- _EXTRAIT DU TEXTE_:
Mme Viviane Artigalas. - L'accès au logement est devenu un problème à la fois pour les locataires et pour ceux qui souhaitent devenir propriétaires. Ce problème concerne désormais tous les territoires, y compris les territoires ruraux. Les causes sont multiples, je souhaite insister sur deux d'entre elles : le coût du foncier et la fiscalité locative.
Concernant le coût du foncier, nous attendons avec impatience des outils de régulation. Quant à la fiscalité locative, elle s'effectue au profit des meublés touristiques et au détriment des logements à l'année. Alors que le nombre de résidences louées sur les plateformes ne cesse d'augmenter chaque année au détriment du marché locatif transitionnel, les ajustements que vous proposez dans le projet de loi de finances pour 2024 ne permettront pas d'inverser la tendance, d'autant plus que les mesures ne concernent que les zones tendues.
Monsieur le ministre, pourquoi attendez-vous 2025 pour lancer cette réforme de la fiscalité locative, alors que des propositions existent déjà à l'Assemblée nationale ?
Vous avez évoqué un outil de régulation des meublés touristiques. Pourquoi ne pas élargir le décret dédié aux zones touristiques tendues, mais sans appliquer la méthode des prix hédoniques, choisie pour le premier élargissement, qui a parfois donné des résultats surprenants ?
M. Patrice Vergriete, ministre délégué. - Je me suis déjà exprimé sur les outils de régulation du foncier. Je partage votre analyse, il faudra inventer de nouveaux outils. Au niveau des collectivités, nous ne pouvons même pas user d'un droit de préemption pour lutter contre la spéculation foncière.

- _CONSIGNE_: Recopiez à l'identique, dans l'extrait sur l'accès au logement, le passage allant de « Vous avez évoqué » jusqu'à « la spéculation foncière. ».

- _DONNÉES DISPONIBLES_:

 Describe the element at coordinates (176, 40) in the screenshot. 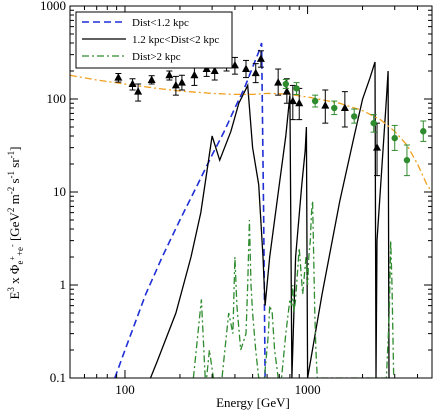

I see `legend-label-2: 1.2 kpc<Dist<2 kpc` at that location.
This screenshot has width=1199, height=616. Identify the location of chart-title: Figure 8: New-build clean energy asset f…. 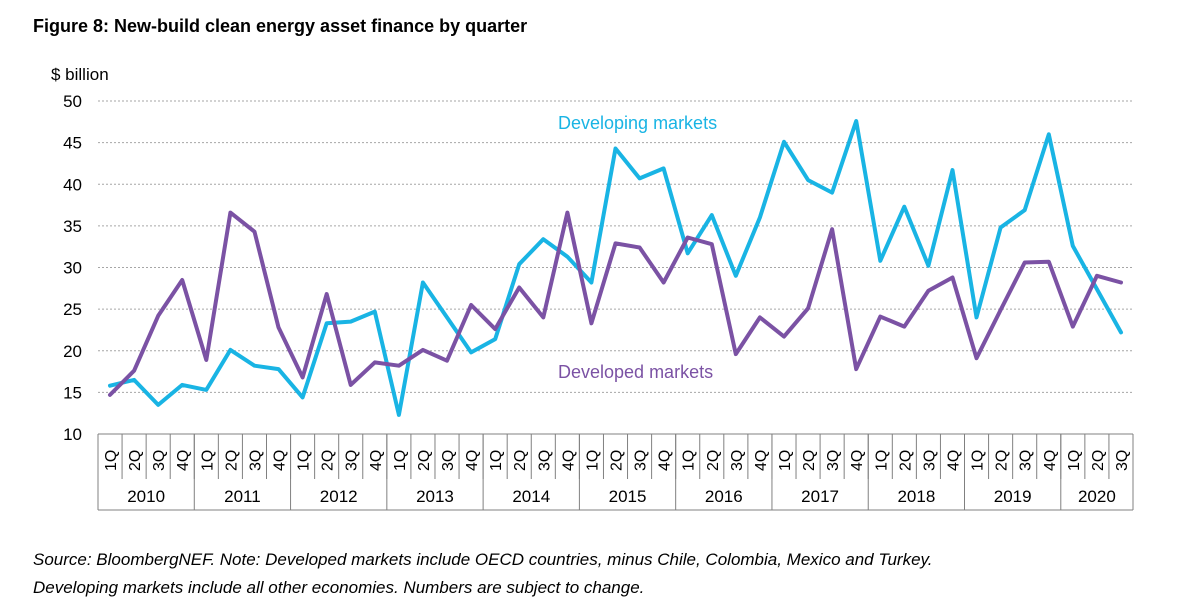
(280, 26).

- _VOICI LE RÉSULTAT_:
Vous avez évoqué un outil de régulation des meublés touristiques. Pourquoi ne pas élargir le décret dédié aux zones touristiques tendues, mais sans appliquer la méthode des prix hédoniques, choisie pour le premier élargissement, qui a parfois donné des résultats surprenants ?
M. Patrice Vergriete, ministre délégué. - Je me suis déjà exprimé sur les outils de régulation du foncier. Je partage votre analyse, il faudra inventer de nouveaux outils. Au niveau des collectivités, nous ne pouvons même pas user d'un droit de préemption pour lutter contre la spéculation foncière.